The generous purpose in the glowing breast.”

Not a man in the prison with us could read! Bill practiced largely upon their credulity, and when he desired a little “contraband” fun, he would go to the window, which was always crowded outside with “secesh,” and cry out:

“What will you have?”

“We want to see a Yankee,” they frequently answered.

“Well, now you see me, and what do you think of us?”

“What are you ’uns all down here fighting we ’uns fur?”

Bill would reply: “For a hundred and sixty acres of land and your negroes.”

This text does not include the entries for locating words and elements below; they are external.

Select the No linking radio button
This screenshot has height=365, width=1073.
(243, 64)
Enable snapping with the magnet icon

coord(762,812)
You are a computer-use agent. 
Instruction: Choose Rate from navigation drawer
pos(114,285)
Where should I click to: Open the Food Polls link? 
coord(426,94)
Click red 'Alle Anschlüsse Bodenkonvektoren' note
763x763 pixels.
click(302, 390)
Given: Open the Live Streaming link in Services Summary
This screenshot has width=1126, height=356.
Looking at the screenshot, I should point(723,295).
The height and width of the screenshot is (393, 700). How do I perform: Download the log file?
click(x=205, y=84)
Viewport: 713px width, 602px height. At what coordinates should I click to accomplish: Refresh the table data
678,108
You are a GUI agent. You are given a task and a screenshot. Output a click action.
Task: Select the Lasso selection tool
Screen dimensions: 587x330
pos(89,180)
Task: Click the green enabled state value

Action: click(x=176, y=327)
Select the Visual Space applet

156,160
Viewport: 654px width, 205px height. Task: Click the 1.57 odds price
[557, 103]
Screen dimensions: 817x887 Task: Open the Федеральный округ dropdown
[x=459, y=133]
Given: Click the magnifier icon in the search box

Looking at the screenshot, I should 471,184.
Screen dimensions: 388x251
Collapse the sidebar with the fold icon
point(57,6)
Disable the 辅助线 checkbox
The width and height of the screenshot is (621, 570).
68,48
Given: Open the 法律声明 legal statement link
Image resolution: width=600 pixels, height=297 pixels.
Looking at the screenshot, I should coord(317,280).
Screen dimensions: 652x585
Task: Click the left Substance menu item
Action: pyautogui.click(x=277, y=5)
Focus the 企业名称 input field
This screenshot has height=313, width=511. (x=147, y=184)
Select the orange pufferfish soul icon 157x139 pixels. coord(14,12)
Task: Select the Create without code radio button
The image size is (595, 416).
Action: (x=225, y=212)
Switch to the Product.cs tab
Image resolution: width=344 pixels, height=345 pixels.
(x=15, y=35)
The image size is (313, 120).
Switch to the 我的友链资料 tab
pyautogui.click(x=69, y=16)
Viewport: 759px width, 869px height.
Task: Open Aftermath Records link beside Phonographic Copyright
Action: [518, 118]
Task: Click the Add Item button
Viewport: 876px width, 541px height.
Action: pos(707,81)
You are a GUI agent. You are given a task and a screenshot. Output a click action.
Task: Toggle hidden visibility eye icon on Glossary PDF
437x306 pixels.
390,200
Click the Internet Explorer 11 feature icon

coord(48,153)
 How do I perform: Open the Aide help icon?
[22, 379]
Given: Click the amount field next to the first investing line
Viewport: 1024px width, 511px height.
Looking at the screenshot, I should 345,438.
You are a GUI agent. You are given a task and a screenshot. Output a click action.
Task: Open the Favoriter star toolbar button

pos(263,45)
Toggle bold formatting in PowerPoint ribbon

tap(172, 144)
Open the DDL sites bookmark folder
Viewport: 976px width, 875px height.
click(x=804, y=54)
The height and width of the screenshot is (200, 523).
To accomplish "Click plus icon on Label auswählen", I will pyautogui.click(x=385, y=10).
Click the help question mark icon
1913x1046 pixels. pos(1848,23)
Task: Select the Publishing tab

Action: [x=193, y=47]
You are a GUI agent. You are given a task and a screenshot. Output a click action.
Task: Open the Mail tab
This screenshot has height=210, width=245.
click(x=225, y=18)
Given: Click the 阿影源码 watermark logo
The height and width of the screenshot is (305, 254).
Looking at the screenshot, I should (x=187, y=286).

“Calico Bill” was a genuine, shrewd and intelligent Yankee, from the State of Maine. He gave me a sketch of his history, in which I learned that he was teaching in a private family in Florida, when the war broke out, was pressed into the Confederate service, and had quarreled with his captain, who undertook to exercise an authority over him, incompatible with his native freedom. He said he would rather meet his fate there than to die in the rebel army. He said there were many Northern men in their army, and that three-fourths of them would vote for the old banner and Constitution, if uninfluenced by their leaders. “But,” he added, “you see how this fellow does” (referring to the man he had been drilling); “and there are thousands in their army just as ignorant as he.”

When he went for a bucket of water, he would call out, “Come on, about thirty or forty of you infernal rebels, and go with me after some water!”